Court Involvement in Discovery
What is the court’s involvement in discovery? Does it oversee interrogatories, requests for production and requests for admissions?
In most jurisdictions, there is no court involvement in the discovery process unless and until a motion to compel becomes necessary. Even in those jurisdictions, a lot of people will send a “notice of service of discovery” which simply informs the court of the date and type of service certain discovery was served on the other side: “On this date, defendant served his first set of interrogatories, requests for admissions, and requests for production on plaintiff by first class mail, postage prepaid, at the address noted below as the service address.”
Perhaps a very few courts require this by local rule. For other courts, it probably does not hurt and may occasionally do some good. If, for example, some issue of notice arises, parties are usually held responsible for knowing what was in a notice to the court. I’m not aware of that ever actually making a significant difference, however, and most lawyers do not send such notices unless required by rule.

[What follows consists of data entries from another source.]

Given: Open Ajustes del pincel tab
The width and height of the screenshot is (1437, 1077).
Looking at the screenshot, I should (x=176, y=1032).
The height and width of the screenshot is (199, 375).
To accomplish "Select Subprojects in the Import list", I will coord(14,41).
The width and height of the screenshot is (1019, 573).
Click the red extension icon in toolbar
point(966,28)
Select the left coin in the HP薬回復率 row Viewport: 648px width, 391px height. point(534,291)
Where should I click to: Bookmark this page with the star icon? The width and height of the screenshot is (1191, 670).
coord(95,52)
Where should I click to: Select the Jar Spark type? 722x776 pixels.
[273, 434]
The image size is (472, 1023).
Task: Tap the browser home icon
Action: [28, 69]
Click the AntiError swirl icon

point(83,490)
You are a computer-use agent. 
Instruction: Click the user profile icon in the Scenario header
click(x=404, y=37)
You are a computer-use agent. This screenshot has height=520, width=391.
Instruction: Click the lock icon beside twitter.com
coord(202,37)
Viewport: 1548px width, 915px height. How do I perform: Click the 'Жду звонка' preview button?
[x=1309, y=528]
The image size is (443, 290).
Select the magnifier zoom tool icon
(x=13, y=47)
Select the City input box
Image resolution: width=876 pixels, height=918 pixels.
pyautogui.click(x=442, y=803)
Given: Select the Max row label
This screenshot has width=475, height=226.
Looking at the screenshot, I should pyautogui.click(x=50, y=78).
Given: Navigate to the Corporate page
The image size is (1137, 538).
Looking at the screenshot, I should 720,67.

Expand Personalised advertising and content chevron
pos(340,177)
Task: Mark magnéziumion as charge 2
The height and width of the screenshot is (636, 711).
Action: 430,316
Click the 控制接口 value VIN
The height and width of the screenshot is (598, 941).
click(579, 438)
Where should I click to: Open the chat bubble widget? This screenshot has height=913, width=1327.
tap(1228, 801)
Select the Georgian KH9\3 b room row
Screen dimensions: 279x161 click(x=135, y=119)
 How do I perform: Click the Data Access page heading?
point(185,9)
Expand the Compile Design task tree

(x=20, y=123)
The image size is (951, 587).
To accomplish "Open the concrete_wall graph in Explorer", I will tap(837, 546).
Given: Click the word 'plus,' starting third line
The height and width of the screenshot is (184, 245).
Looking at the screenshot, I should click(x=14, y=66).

In a very few courts – I just heard of one shortly before writing this article – the courts still take copies of the discovery. That’s a question you could ask a court clerk and probably get an answer, because if they don’t want it, they really don’t want it. That is, for most courts if you send them a copy of the discovery you sent to the other side, the court will return it to you and not accept it.
The Way Discovery Works
What happens is simple. You serve discovery directly to the other side. They answer, object, or ignore you. If you take no further action, nothing will happen. No one looks out for you! Some people think that’s wrong, but the court gives the parties the freedom to choose their fights, and if you don’t fight about it, the court is only too happy to forget it.
Specifically this means that if you serve discovery on the other side and they ignore it, the court will probably not prevent them from using things they should have given you at trial. If you want to protect yourself you have to follow through.
If you want to force the debt collector to answer, you must file a motion to compel (and typically you have to send them a “good-faith” letter to try to get them to agree to answer, first). Then you attach all your discovery requests and their answers and objections, and file it with the court. That’s the first time the court will see it, so your motion to compel has to be thorough and complete.
And there’s more. After the other side responds, you will need to “call” (schedule your motion with the court) and argue it in front of the judge in order to get the court to rule. The court will either sustain their objections or overrule them and order them to answer the requests. It will usually give them a little time to do that.
At the argument and in your motion, you have to go through each item of discovery and every objection one at a time. It can be maddening, but you are asking the court to rule on a long series of objections, and it must make up its mind on each separate thing.